Film français de David Depesseville (2022), avec Mirko Gianinni, Jehnny Beth, Bastien Bouillon, Théo Costa-Marini, Lorine Delin, Lisa Heredia, Paul Blain, Nathaël Bertrand… 1h44. Sortie le 8 février 2023.
Mirko Gianinni
Il y a seulement un siècle, les enfants abandonnés étaient légion et faisaient pleurer Margot. De nos jours, il en faut bien plus pour émouvoir nos cœurs asséchés par une réalité qui dépasse trop souvent la fiction. Il convient de savoir gré à David Depesseville de s’attacher dans son premier long métrage à l’un de ces gamins confiés à une famille d’accueil, avec pour cahier des charges de lui fournir le gîte, le couvert, et éventuellement un minimum de tendresse. Loin de succomber à la tentation du mélodrame, perceptible il y a peu dans un film sur le même sujet, traité sur un registre radicalement différent, La vraie famille de Fabien Gorgeart, le réalisateur œuvre dans le naturalisme le plus radical et choisit à dessein un oiseau déplumé comme Maurice Pialat dans L’enfance nue (1968) ou Ken Loach dans Kes (1969). Un garçon en manque d’amour qui crie au secours pour se faire remarquer. L’action se déroule dans le Morvan où les enfants dans cette situation ont la particularité d’être particulièrement nombreux. Le couple qui a recueilli Samuel tire en outre une partie non négligeable de ses revenus de son statut de famille d’accueil mais a appris à investir au minimum sur le plan sentimental. Dès lors, elle fournit essentiellement le gîte et le couvert à ces gamins trop souvent livrés à eux-mêmes à un âge où ils auraient besoin plus que jamais d’amour et d’un cadre.

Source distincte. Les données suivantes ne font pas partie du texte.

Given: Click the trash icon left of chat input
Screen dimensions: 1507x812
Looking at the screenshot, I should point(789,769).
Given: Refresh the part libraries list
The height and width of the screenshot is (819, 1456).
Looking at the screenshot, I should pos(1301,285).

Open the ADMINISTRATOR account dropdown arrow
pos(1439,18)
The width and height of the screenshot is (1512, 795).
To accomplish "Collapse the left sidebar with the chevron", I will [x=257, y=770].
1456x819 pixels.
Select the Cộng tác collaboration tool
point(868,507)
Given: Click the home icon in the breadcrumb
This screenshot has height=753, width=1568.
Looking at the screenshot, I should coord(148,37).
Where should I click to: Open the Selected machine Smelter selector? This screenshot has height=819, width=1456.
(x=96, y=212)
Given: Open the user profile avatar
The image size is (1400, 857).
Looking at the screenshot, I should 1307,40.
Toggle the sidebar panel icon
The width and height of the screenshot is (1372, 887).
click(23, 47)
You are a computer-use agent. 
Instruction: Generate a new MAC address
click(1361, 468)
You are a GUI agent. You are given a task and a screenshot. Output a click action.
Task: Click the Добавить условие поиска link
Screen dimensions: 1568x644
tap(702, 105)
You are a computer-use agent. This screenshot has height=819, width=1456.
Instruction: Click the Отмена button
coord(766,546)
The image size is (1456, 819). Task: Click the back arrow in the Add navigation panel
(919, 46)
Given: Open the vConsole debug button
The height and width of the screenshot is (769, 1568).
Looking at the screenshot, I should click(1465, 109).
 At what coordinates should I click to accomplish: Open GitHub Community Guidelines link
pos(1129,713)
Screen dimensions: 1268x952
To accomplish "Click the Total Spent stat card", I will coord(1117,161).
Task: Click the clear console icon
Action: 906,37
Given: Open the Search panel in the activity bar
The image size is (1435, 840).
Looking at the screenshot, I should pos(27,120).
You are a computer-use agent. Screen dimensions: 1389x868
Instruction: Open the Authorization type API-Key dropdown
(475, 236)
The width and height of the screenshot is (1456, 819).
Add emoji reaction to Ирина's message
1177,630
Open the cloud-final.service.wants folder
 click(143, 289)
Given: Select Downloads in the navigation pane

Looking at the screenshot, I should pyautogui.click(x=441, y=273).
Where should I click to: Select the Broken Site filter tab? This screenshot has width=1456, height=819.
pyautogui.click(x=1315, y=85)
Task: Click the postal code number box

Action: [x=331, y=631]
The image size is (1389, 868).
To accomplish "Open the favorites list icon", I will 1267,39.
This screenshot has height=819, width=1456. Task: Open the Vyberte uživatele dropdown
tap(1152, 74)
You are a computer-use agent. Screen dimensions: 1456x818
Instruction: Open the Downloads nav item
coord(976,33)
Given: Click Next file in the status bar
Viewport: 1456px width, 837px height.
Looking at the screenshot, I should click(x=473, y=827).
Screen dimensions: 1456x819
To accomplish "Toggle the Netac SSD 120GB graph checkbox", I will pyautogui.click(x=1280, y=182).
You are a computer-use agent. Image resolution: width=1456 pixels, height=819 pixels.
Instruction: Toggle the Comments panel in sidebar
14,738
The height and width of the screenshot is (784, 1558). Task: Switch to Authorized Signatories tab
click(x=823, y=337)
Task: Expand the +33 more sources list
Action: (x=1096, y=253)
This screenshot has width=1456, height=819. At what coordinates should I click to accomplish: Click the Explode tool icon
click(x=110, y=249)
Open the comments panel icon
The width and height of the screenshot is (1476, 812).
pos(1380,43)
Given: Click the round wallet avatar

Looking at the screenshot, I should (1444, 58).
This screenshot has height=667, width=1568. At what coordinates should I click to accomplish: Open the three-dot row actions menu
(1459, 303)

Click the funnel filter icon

Mirko Gianinni et Lorine Delin
Astrakan tire son titre de ces agneaux tués dans le ventre même de leur mère pour en extraire une laine noire qui servait naguère à confectionner des manteaux, des manchons et des toques. Comme ces animaux au destin funeste, Samuel a compris qu’il était lui aussi un être sacrifié qui ne devrait sa survie qu’à lui-même. Un agneau de Dieu humain en quelque sorte. Un prétexte pour David Depesseville, ex-assistant de Sophie Letourneur, qui signe une chronique d’apprentissage parée par son décor champêtre d’une véritable cape d’intemporalité, avec ses personnages tout d’un bloc aux réflexes parfois primaires. À l’instar de cette effrontée qui jette littéralement son dévolu sur lui, mais le laissera tomber sans états d'âme quand elle aura trouvé un petit ami plus entreprenant. La France que montre ce premier long métrage attachant est un pays où le temps semble s’être arrêté, où la pratique du catholicisme est encore très répandue et où les enfants regardent d’un œil distrait un film érotique interprété par Brigitte Lahaie, comme s’il s’agissait d’un simple feuilleton à l’eau-de-rose dont ils interpellent familièrement l'héroïne… Brigitte, comme s'il s'agissait d'une copine peu farouche. Un effet qu’accuse esthétiquement l’usage du seize millimètres dont le grain renvoie à certains films des années 60 et 70. Difficile de ne pas mentionner enfin la justesse d’un casting qui associe le couple ordinaire formé par Jenny Beth et Bastien Bouillon à une révélation, Mirko Giannini, dans le rôle pourtant ingrat de cet innocent considéré comme un fardeau par sa famille nourricière.